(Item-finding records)
— START —
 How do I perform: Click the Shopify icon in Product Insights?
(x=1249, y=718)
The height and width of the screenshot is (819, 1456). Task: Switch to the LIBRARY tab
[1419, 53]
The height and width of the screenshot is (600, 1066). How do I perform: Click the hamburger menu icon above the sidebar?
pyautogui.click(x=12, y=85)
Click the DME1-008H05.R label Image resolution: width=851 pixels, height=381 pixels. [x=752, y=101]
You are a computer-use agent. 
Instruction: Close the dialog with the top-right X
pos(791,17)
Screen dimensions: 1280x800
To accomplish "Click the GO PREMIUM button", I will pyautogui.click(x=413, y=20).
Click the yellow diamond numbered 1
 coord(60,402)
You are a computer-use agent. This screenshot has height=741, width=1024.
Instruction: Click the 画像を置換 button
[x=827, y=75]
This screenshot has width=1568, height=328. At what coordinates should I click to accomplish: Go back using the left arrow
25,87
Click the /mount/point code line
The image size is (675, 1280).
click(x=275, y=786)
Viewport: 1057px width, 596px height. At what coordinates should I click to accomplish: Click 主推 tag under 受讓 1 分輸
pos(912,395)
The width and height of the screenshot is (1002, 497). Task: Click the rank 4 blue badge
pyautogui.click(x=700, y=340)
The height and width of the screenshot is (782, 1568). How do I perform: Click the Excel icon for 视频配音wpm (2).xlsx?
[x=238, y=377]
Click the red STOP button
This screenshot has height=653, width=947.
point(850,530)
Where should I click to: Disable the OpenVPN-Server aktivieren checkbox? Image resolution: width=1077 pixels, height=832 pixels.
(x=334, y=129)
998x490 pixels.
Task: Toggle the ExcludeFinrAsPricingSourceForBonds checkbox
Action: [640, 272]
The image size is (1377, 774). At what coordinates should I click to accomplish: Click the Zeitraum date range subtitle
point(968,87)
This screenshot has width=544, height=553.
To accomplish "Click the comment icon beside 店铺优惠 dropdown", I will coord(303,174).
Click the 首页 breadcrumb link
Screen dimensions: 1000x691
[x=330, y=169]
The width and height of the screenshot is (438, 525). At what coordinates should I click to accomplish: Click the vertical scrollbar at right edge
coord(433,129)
— END —
TO DO. List every line of the items above that contains the string "accomplish", treating uppercase and lowercase letters as distinct.

EXERCISE OUTPUT.
To accomplish "Click the GO PREMIUM button", I will pyautogui.click(x=413, y=20).
This screenshot has width=1568, height=328. At what coordinates should I click to accomplish: Go back using the left arrow
Viewport: 1057px width, 596px height. At what coordinates should I click to accomplish: Click 主推 tag under 受讓 1 分輸
The image size is (1377, 774). At what coordinates should I click to accomplish: Click the Zeitraum date range subtitle
To accomplish "Click the comment icon beside 店铺优惠 dropdown", I will coord(303,174).
The width and height of the screenshot is (438, 525). At what coordinates should I click to accomplish: Click the vertical scrollbar at right edge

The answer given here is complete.